# Dry Ice???



## jo (Jun 29, 2006)

Does anyone know where i can get dry ice from?

any info appreciated!


----------



## vikki_john (Jul 16, 2007)

Think some places on the net sell it . If you type it in google surley somewhere must have it available online.

Going for a fog effect or something ?


----------



## jo (Jun 29, 2006)

vikki_john said:


> Think some places on the net sell it . If you type it in google surley somewhere must have it available online.
> 
> Going for a fog effect or something ?


just found some links thanks and no its for killing rats(sorry)
We tried the bicarbaniate soda & viniger but couldnt get it to work and i cant seem to find any local places that sell a co2 bottle and read up somewhere you can use dryice so i thought id give it a go.


----------



## vikki_john (Jul 16, 2007)

I didn't ask if it was for killing rats ?

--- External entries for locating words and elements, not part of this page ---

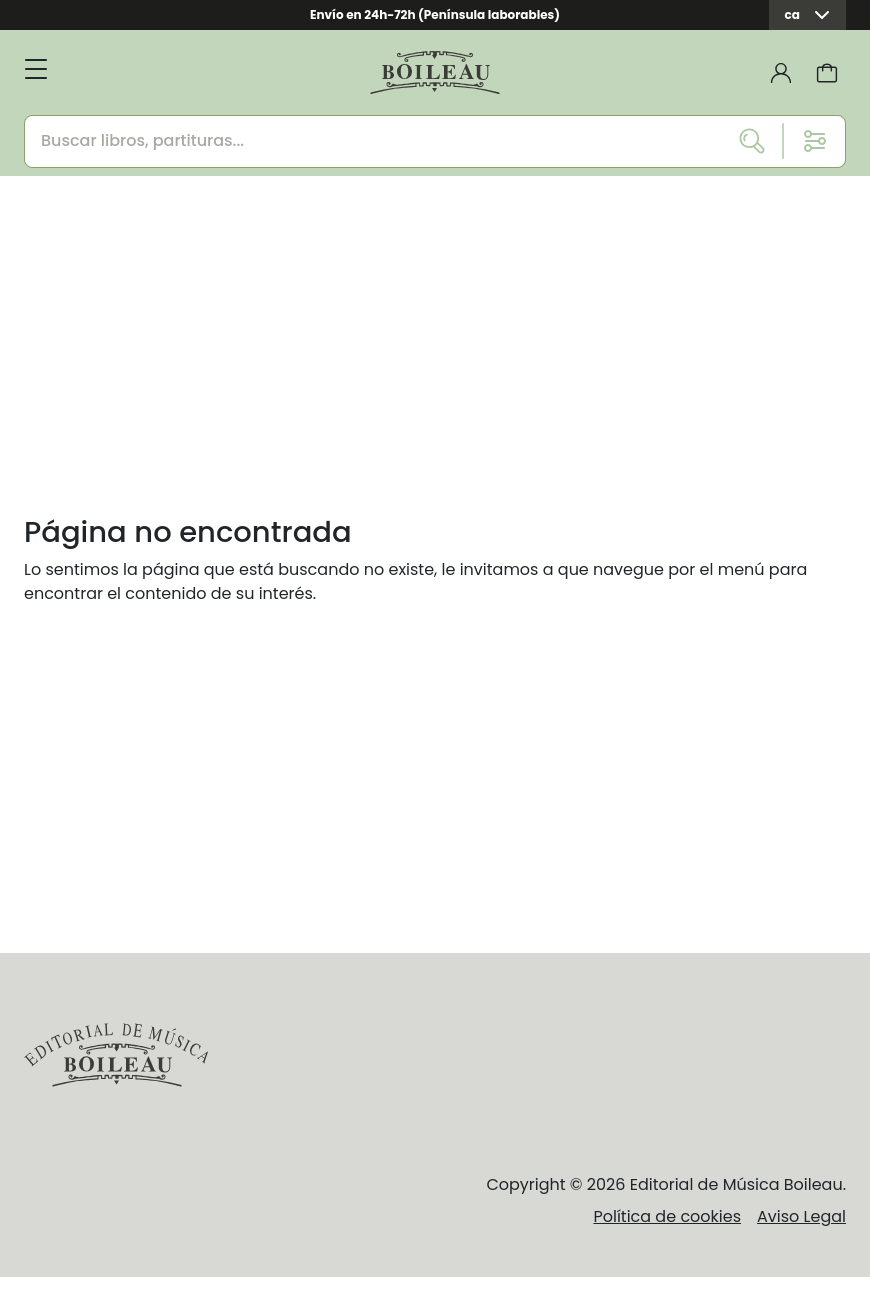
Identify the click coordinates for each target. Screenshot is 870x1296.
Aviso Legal (801, 1216)
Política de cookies (667, 1216)
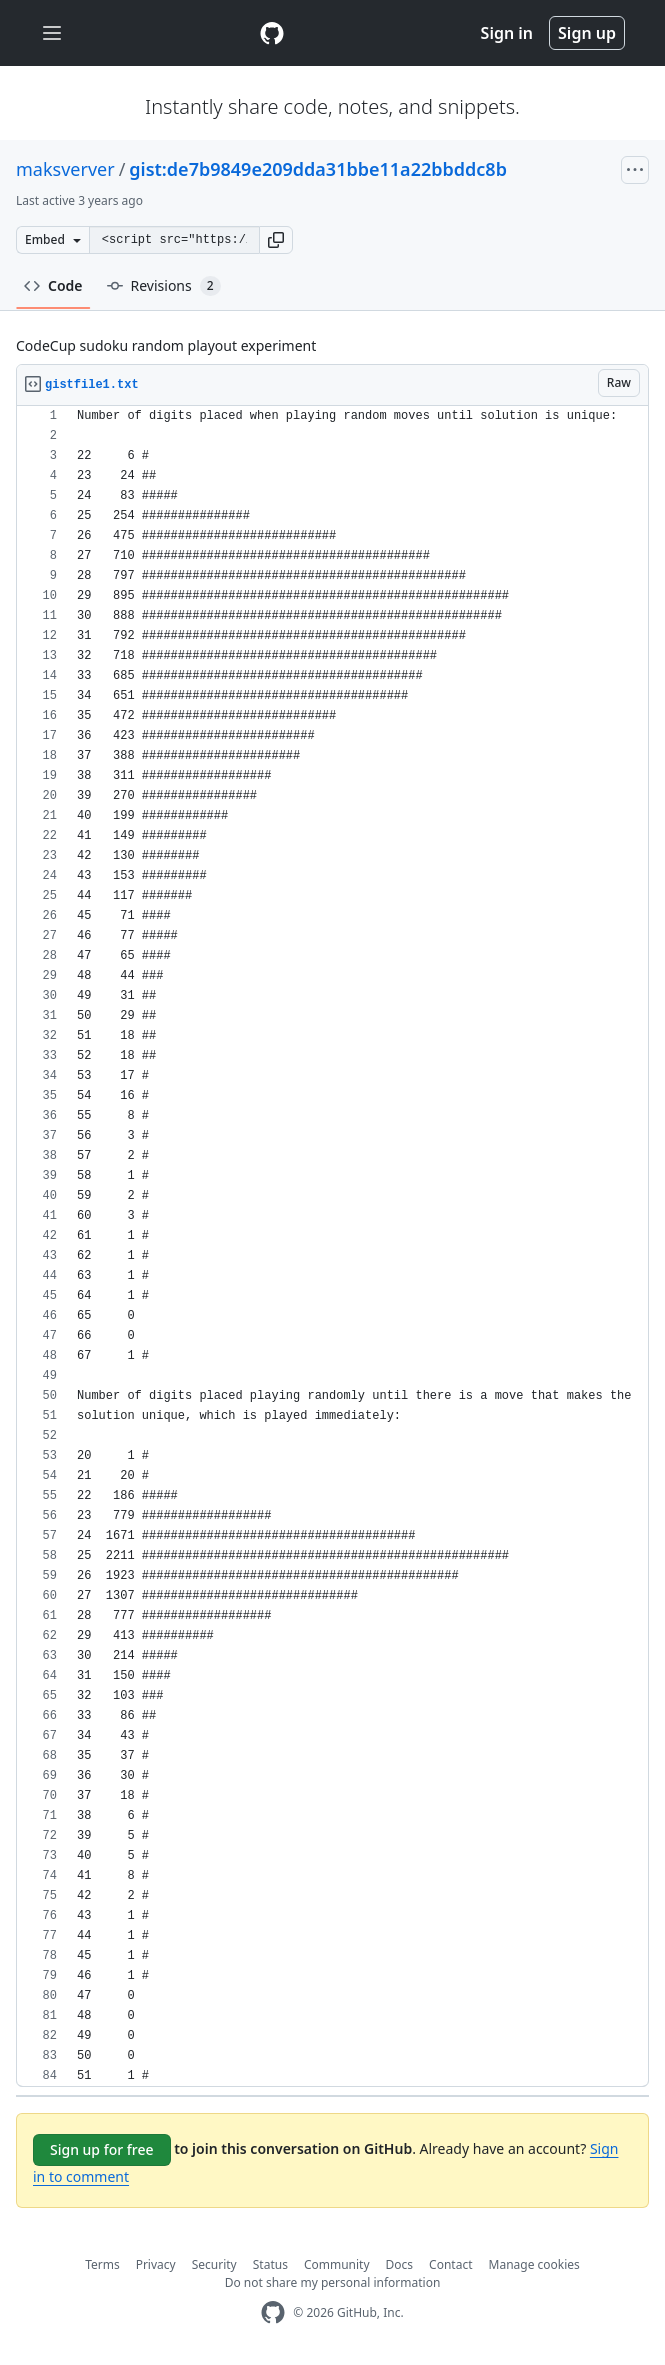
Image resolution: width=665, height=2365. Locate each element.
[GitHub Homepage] (273, 2312)
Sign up (587, 33)
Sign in (507, 33)
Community (337, 2264)
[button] (276, 240)
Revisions (164, 286)
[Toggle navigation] (52, 33)
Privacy (156, 2264)
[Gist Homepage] (272, 33)
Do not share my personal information (333, 2282)
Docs (400, 2264)
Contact (450, 2264)
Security (214, 2264)
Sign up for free (102, 2149)
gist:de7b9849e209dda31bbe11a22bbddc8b (318, 169)
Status (270, 2264)
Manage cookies (534, 2264)
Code (53, 285)
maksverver (65, 169)
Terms (102, 2264)
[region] (332, 1246)
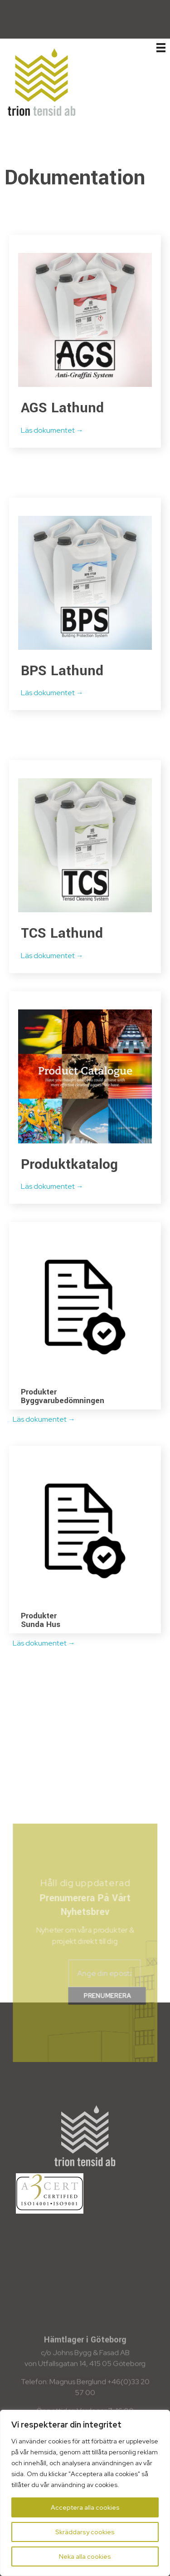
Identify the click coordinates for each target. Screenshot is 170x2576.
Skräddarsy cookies (85, 2532)
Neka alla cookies (85, 2556)
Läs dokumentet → (53, 430)
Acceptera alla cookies (85, 2507)
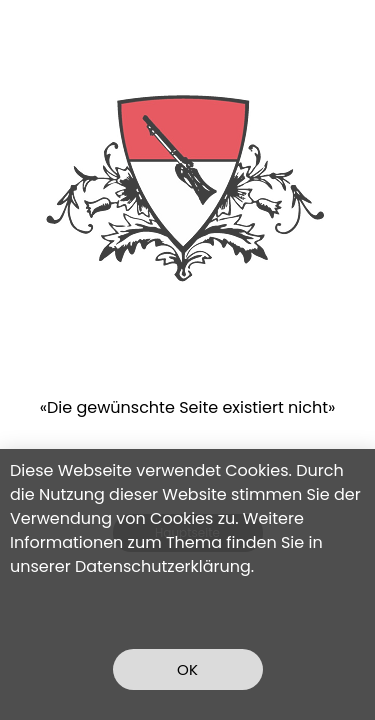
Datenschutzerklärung (163, 566)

I was just wondering if you was using it to make a fog effect as that is one of the purposes of dry ice .


----------



## jo (Jun 29, 2006)

thats why i replied what its for, not for a fog/mist effect, bet that looks cool tho if it was used for that.
All sorted now thankyou


----------



## Doodles (Aug 4, 2007)

any local halfords sells co2 bottles. look in the welding section


----------



## jo (Jun 29, 2006)

Doodles said:


> any local halfords sells co2 bottles. look in the welding section


 
Oh thank you. I didnt think of looking there lol

Off to halfords tomoz then!!!


----------



## Reptilover (Jan 15, 2007)

Found this if it helps ....

Dry Ice Supply

: victory:


----------



## ukgeckos (Apr 11, 2007)

please dont think you can use dry ice for a fog effect in vivs vikki as it will simply kill everything in the viv. just incase you had a brainwave : victory:


----------



## Johelian (Nov 25, 2006)

ukgeckos said:


> please dont think you can use dry ice for a fog effect in vivs vikki as it will simply kill everything in the viv. just incase you had a brainwave : victory:


Lol 

I cant bring myself to kill them...I am far too much of a wus. I think I would turn the gas off halfway through and try and save them all. Sigh. Thats why I never bred my own rats and mice.


----------



## vikki_john (Jul 16, 2007)

ukgeckos said:


> please dont think you can use dry ice for a fog effect in vivs vikki as it will simply kill everything in the viv. just incase you had a brainwave : victory:


 

Nah lol i just ment in general.


----------



## paulibabes (Jan 6, 2008)

vikki_john said:


> I didn't ask if it was for killing rats ?
> 
> I was just wondering if you was using it to make a fog effect as that is one of the purposes of dry ice .


you mean using it for a fog effect in a viv with a gecko or frog in it? because wudn't that kill it?


----------



## vikki_john (Jul 16, 2007)

no not in a viv lol

i ment a fog effect at some party set up.


----------



## paulibabes (Jan 6, 2008)

ok fair doos: victory:


----------